Quoiqu’elle illumine bien, et souvent de façon originale, une partie de l’enchevêtrement entre discours missionnaire et pouvoir, l’approche de Blackburn, qui se veut « discursive », mais non « hermétiquement » littéraire, demeure effectivement hermétique à plusieurs titres. On ne peut ni reconstituer les « visées, effets et la signification » (p. 8) des Relations envisagées « dans leur totalité » (in their entirety), ni esquisser une « ethnographie critique » des jésuites, tout en étant attentive aux dimensions « extra-discursives » des missions (p. 9), à partir des seules Relations. Comme les anthropologues qui étudient des traditions orales le savent si bien, on ne peut même pas le faire sans s’attarder plus longuement aux formes littéraires, à la circulation et à la réception de ces textes. Or, les Relations sont, avec la Bible et Champlain, les seules sources exploitées, et ce de façon sélective. Blackburn compose en effet maladroitement avec les passages qui nous empêcheraient de réduire les Relations à un discours de pouvoir.
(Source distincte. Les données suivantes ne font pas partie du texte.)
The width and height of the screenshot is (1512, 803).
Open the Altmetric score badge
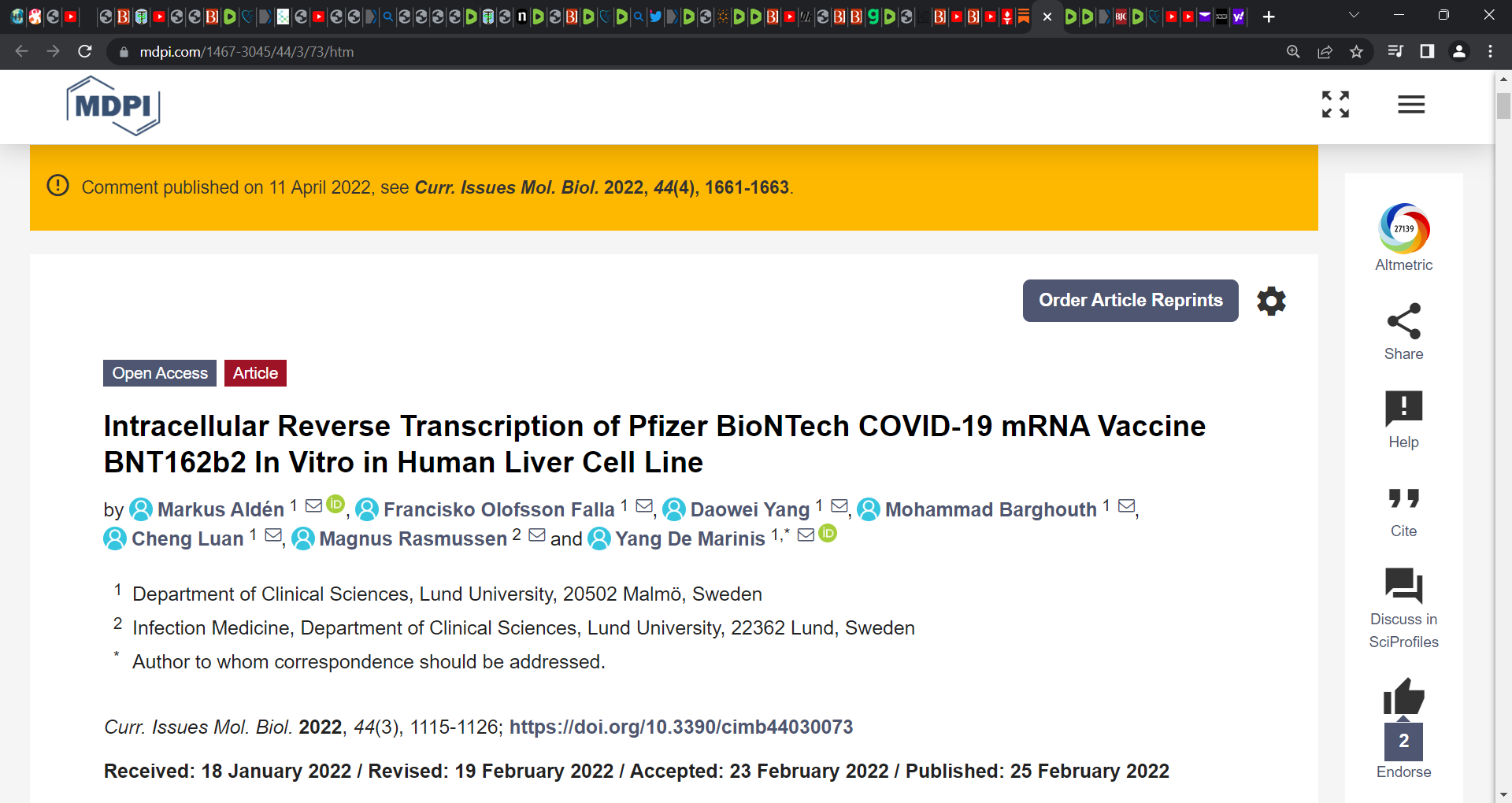coord(1404,228)
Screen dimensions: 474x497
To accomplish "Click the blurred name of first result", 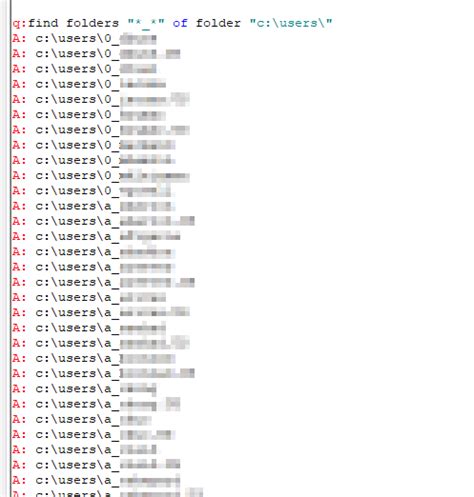I will pyautogui.click(x=138, y=39).
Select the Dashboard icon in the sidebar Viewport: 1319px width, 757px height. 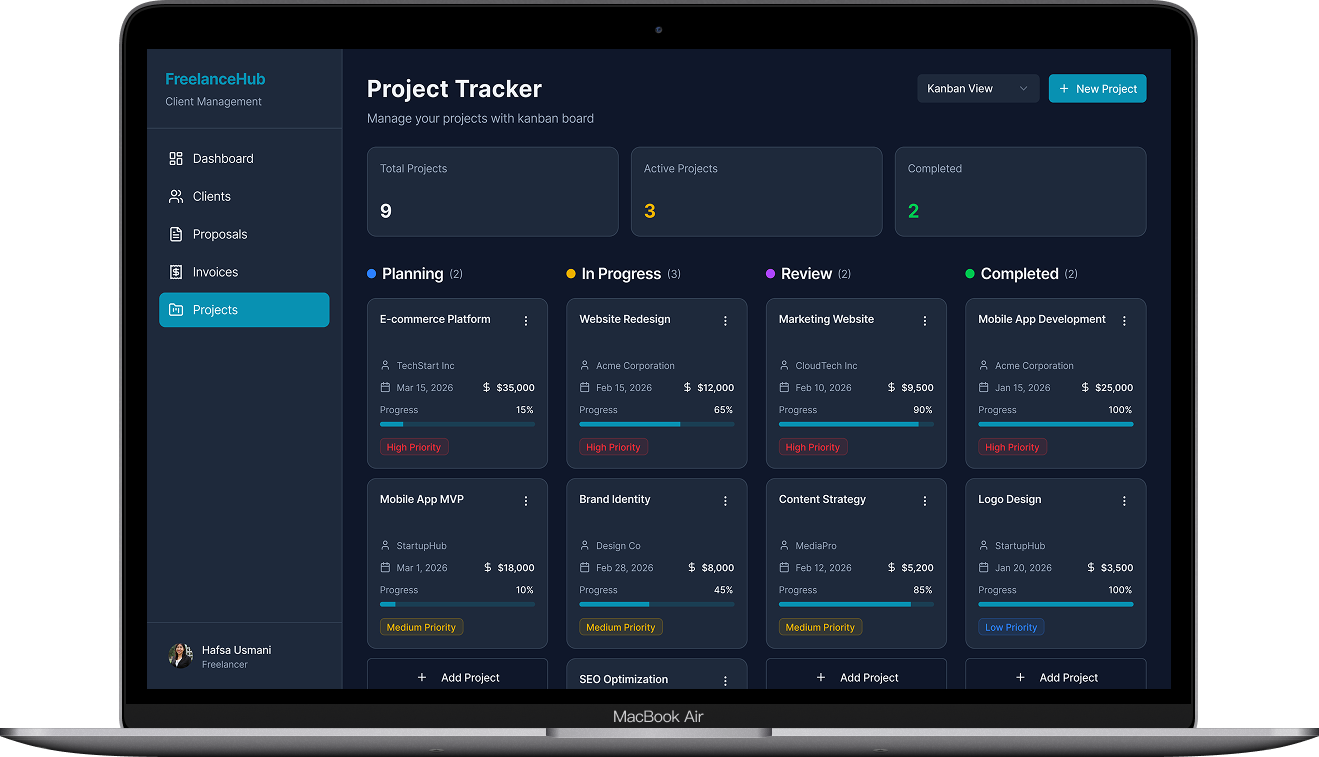coord(177,158)
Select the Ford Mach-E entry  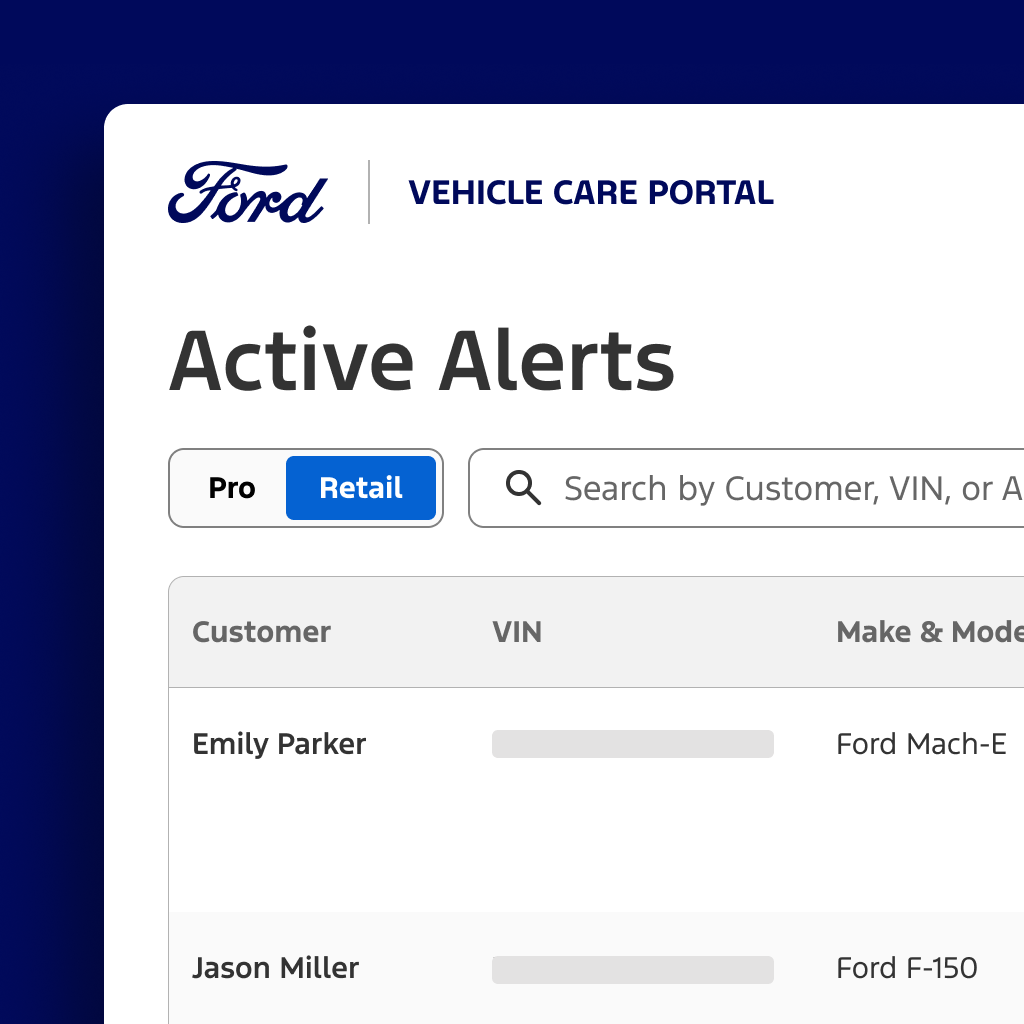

L’hermétisme est aussi historiographique. Champlain, par exemple, est invoqué à son tour parce qu’il insiste avec certains jésuites, et de façon impraticable, sur l’importance symbolique d’assujettir les Amérindiens à la justice criminelle française. Or, le dénouement de ces conflits légaux, comme les pratiques religieuses amérindiennes, d’ailleurs, sont écartés d’un traitement discursif démuni là où le discours étudié s’avère manifestement volontariste. En abandonnant cette avenue de recherche, qui démentirait de simples dichotomies entre assimilation et résistance, Blackburn s’isole par rapport au corpus ethnohistorique. Ainsi, les travaux de John Dickinson et de Jan Grabowski sur l’émergence de pratiques judiciaires interculturelles, et plus généralement de ceux qui ont étudié le choc des cultures au xviie siècle (Richard White, Daniel Richter, entre autres), ne sont pas plus mis à profit que ceux des littéraires (Marie-Christine Pioffet) ou des spécialistes de l’histoire religieuse des missions françaises (Dominique Deslandres, Bernard Dompnier). Blackburn souligne éloquemment la façon dont le discours colonial homogénéise et aplatit des réalités humaines complexes pour les rendre « connaissables » et par là maîtrisables. Elle me pardonnera peut-être de signaler que son propre discours n’échappe pas tout à fait à ces mêmes pièges.
Si Blackburn s’attarde peu à l’expérience amérindienne des missions, elle n’ignore pas tout à fait ce qu’elle appellerait l’élément « extra-discursif » des Relations. Par là, elle entend surtout signaler l’écart entre la rhétorique de conquête et de succès figurant dans les récits destinés avant tout à des lecteurs européens, et la réception plus complexe parmi les Amérindiens de l’ensemble des gestes et paroles des missionnaires. En pratique, son analyse se limite essentiellement à nous rappeler que dans cette « conversation » religieuse, l’incommensurabilité culturelle, et linguistique surtout, mitigera l’effet perturbateur et hégémonique des jésuites : les métaphores pastorales et agraires dans lesquelles baignent le langage biblique (et qui donnent à l’ouvrage son titre), par exemple, et d’où découle l’équivalence spirituelle entre errance, perdition et sauvagerie, trouveront difficilement d’écho parmi des chasseurs algonquiens (p. 52). La même absence de langage et de coutumes coercitives qui excita tant les jésuites empêchera, selon Blackburn, les Hurons et les Montagnais de recevoir sans distorsions l’idée d’obéissance absolue exigée des fidèles chrétiens. Source de l’autorité de la tradition biblique, l’écriture pouvait, dans l’optique amérindienne, s’apparenter davantage à la sorcellerie (p. 108 et ss).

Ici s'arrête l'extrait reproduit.